Read: Why Porsche Can’t Sell You A Manual 911 GT3 In California Even If You’ve Ordered One
But that’s not the first time Californian fans have been denied access to the best performance options. In a bid to battle its nasty mid-century smog problem, California pioneered car emissions legislation in the 1960s that would later be adopted nationwide. That was great news for clean air, but not such great news for California-based car fans.
Scrawny Chicken
Back in the late 1970s, Pontiac’s Firebird Trans Am was pretty much the last survivor of the muscle car era. And though it was a pale shadow of its former self, you could still upgrade the stock 180 hp 400-cu in (6.6-liter) V8 to the W72 high performance version that put out 220 horses. Except in California, that is, where the only available engine was a 185 hp Oldsmobile 403.

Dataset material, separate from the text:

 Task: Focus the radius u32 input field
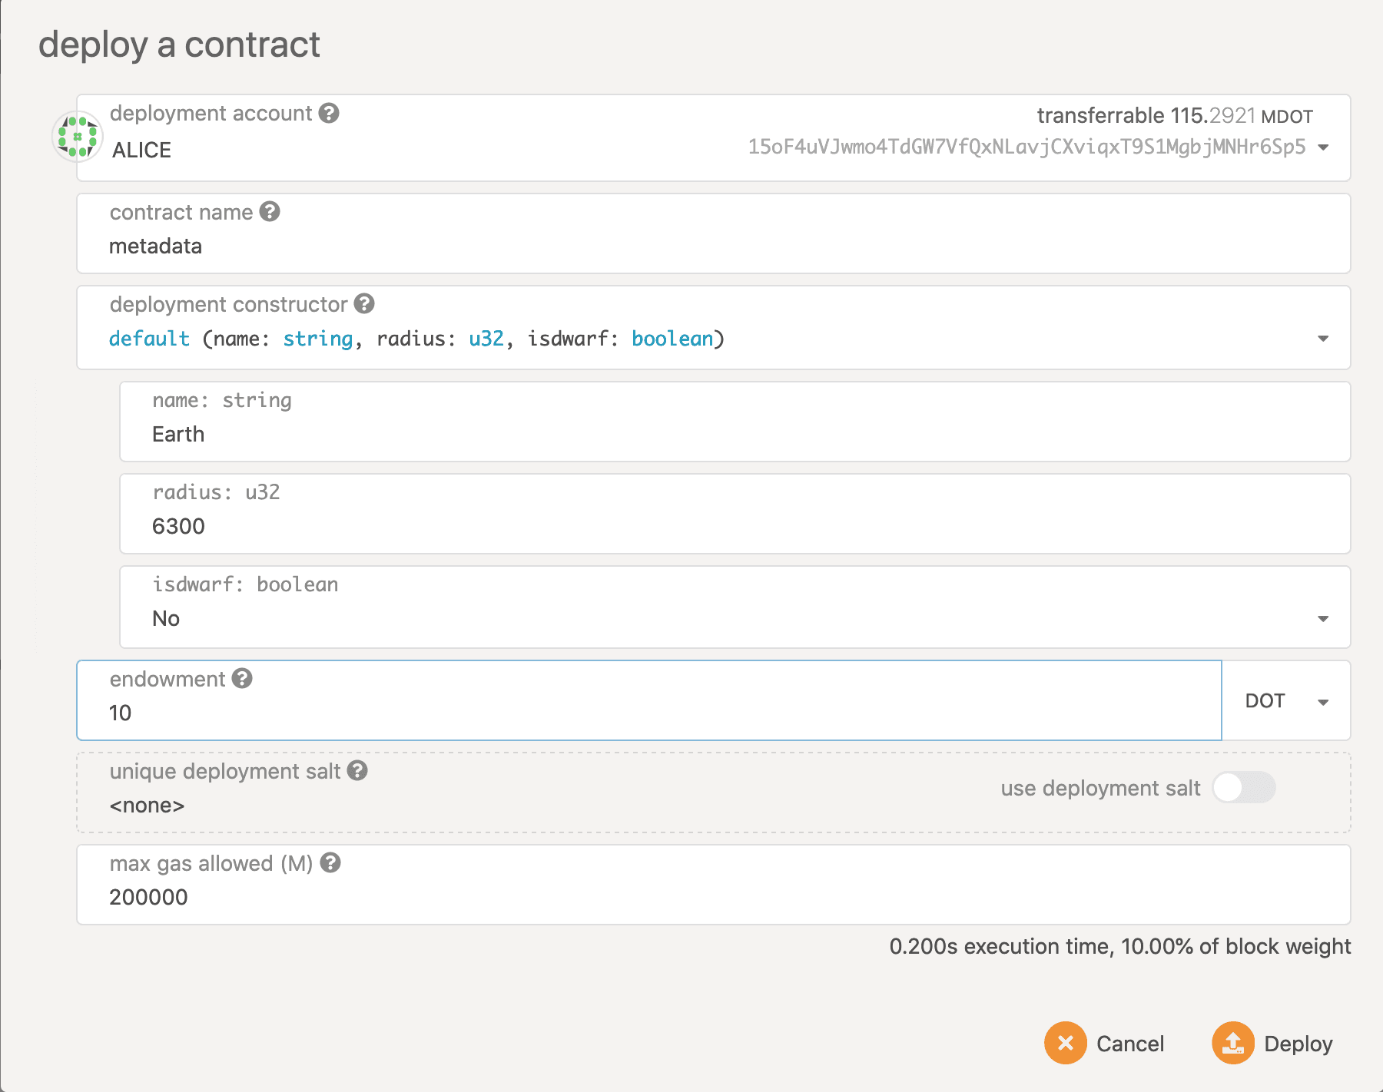point(538,527)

Things got even worse by the turn of the decade. While the other states bitched about the new 301-cu inch (4.9-liter) Trans Am Turbo’s measly 210 hp, Californians could only buy the naturally aspirated version with a pathetic 145 foals, pictured above.
The Worst Corvette Ever?
Ask a Corvette fan to name the model’s lowest ebb, and chances are they’ll tell you it’s the Californian-spec 1980 version. The L48-code 350-cu inch (5.7-liter) engine fitted to the rest-of-the-U.S. cars was hardly a fireball with its 190 hp rating, although if you were prepared to put up with an automatic transmission you could upgrade that to the 230 hp L82.
But the only motor available under the hood of a 1980 Corvette in California was a 305-cube (5.0-liter) V8 that made 180 hp, and quite a bit less by the time it had worked its way through the mandatory three-speed auto to the back wheels.

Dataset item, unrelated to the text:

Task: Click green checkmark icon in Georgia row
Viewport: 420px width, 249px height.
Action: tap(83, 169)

Camaro SS and ZL1 Made No Friends In The Golden State
Moving the story up to modern times, just last December we learned that Chevrolet was banned from selling three high performance variants of the Camaro in California and Washington.
The fancy Brembo brakes fitted to the SS and ZL1 fell fowl of a law enacted in 2010 that forbid a vehicle’s brake pads from containing more than 0.5 per cent copper content starting in 2021.